**Goal of the exercise**
From the line with "on the volume" up to and including the line with "coordinates (477, 666).", switch "Enable" to "Activate" and write out those lines with nothing else changed.

____________

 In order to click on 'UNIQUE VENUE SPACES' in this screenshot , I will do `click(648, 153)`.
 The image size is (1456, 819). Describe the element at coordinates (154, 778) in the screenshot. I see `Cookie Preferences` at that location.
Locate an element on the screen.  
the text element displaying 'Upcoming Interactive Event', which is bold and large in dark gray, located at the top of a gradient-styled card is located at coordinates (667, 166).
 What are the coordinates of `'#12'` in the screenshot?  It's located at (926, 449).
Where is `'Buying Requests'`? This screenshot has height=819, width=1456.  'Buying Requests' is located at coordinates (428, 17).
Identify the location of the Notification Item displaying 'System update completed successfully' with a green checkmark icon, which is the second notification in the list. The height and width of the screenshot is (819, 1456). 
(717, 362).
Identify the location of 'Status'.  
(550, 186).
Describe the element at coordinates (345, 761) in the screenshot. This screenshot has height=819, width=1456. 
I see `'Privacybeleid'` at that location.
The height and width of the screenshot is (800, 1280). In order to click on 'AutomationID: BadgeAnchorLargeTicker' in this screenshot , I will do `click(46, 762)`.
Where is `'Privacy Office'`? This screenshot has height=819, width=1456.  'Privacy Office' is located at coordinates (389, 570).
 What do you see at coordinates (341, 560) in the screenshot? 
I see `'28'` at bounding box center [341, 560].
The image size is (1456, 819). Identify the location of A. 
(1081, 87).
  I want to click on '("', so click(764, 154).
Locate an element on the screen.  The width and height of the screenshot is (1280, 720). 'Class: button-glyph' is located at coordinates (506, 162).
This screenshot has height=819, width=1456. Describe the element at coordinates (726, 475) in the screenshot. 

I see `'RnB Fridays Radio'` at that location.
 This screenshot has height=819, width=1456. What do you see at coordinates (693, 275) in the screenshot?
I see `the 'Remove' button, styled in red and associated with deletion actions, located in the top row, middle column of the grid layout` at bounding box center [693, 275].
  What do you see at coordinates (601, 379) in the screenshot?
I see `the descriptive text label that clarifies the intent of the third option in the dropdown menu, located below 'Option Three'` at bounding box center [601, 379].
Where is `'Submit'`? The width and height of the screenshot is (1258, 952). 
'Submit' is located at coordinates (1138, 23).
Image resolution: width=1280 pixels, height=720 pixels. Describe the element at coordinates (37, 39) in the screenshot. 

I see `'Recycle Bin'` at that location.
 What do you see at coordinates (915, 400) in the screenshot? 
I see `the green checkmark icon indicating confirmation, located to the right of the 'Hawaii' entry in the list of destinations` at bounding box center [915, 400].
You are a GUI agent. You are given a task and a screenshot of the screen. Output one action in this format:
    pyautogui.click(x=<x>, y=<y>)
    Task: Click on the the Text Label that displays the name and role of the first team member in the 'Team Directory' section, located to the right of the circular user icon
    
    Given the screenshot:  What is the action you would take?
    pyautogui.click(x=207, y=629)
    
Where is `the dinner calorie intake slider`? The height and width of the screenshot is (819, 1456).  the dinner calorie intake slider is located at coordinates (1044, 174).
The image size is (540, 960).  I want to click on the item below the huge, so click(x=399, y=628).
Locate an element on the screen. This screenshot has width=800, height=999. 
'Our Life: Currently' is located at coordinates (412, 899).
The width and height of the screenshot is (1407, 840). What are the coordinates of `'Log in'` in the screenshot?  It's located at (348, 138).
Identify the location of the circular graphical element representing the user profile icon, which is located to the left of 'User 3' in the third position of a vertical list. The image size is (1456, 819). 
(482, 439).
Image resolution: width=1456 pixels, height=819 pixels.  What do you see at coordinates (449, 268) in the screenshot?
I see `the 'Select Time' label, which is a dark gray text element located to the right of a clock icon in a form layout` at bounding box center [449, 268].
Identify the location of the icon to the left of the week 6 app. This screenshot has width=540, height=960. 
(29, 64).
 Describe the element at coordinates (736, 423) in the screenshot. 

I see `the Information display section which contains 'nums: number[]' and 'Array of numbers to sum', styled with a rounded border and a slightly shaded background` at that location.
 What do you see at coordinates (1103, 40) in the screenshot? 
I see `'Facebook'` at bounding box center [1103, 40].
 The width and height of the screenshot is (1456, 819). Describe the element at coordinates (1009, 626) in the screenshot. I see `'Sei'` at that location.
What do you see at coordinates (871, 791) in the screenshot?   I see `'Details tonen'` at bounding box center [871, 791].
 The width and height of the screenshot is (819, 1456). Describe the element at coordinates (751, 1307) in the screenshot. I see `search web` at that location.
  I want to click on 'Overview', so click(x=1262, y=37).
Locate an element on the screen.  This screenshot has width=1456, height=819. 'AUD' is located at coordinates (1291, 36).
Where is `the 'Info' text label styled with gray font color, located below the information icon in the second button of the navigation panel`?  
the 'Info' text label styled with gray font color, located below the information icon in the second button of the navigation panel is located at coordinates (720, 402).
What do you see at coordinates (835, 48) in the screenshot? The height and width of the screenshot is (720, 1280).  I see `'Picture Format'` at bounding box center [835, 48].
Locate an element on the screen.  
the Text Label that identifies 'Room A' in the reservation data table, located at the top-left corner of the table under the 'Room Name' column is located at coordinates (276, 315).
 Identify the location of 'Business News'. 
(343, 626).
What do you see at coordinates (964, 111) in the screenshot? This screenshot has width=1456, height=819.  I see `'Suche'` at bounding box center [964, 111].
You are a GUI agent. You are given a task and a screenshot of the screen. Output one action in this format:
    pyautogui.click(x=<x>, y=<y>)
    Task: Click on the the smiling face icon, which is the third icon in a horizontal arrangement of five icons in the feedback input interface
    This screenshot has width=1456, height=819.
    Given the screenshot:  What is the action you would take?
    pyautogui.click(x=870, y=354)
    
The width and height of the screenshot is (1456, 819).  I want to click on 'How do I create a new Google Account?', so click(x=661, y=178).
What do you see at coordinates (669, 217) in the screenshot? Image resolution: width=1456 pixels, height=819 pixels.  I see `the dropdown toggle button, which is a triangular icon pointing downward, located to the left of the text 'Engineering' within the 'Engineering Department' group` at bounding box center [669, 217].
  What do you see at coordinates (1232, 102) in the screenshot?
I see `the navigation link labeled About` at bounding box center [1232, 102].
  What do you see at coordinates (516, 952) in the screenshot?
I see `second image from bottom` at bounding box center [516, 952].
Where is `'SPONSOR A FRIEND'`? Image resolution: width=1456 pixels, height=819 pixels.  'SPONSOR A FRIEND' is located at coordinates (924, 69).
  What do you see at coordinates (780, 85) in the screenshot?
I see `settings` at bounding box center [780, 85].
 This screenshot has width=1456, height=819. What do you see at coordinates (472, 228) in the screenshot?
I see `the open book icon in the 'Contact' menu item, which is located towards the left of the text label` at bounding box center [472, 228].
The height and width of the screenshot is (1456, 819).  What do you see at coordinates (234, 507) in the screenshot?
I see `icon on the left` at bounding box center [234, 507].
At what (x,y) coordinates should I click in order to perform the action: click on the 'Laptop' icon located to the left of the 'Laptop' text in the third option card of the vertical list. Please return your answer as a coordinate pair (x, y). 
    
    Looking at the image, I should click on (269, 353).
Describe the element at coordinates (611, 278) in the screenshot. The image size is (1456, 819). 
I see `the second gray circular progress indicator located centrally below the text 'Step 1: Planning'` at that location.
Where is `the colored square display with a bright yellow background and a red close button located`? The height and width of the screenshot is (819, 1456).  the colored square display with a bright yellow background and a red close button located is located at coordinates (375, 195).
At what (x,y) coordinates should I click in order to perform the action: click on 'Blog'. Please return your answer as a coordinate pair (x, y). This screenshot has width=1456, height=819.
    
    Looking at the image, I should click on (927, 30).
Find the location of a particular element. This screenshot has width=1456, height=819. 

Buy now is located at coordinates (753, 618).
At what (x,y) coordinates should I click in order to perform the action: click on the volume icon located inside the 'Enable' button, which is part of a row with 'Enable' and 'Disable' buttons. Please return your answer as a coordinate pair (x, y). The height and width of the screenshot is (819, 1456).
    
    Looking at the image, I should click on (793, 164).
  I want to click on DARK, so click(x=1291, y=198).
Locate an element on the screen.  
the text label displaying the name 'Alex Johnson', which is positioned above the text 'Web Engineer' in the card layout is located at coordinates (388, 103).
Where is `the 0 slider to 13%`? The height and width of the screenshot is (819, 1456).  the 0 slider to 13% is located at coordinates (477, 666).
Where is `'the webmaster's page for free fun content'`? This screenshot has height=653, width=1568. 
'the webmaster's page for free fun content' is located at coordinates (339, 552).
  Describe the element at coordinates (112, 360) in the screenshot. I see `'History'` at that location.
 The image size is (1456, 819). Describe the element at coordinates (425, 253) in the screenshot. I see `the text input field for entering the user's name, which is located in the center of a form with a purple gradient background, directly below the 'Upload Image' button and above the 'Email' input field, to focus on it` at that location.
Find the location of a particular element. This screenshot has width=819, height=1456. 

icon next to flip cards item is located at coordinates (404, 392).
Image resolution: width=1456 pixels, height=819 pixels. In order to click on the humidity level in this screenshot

____________

**Response to the exercise**
At what (x,y) coordinates should I click in order to perform the action: click on the volume icon located inside the 'Activate' button, which is part of a row with 'Activate' and 'Disable' buttons. Please return your answer as a coordinate pair (x, y). The height and width of the screenshot is (819, 1456).
    
    Looking at the image, I should click on (793, 164).
  I want to click on DARK, so click(x=1291, y=198).
Locate an element on the screen.  
the text label displaying the name 'Alex Johnson', which is positioned above the text 'Web Engineer' in the card layout is located at coordinates (388, 103).
Where is `the 0 slider to 13%`? The height and width of the screenshot is (819, 1456).  the 0 slider to 13% is located at coordinates (477, 666).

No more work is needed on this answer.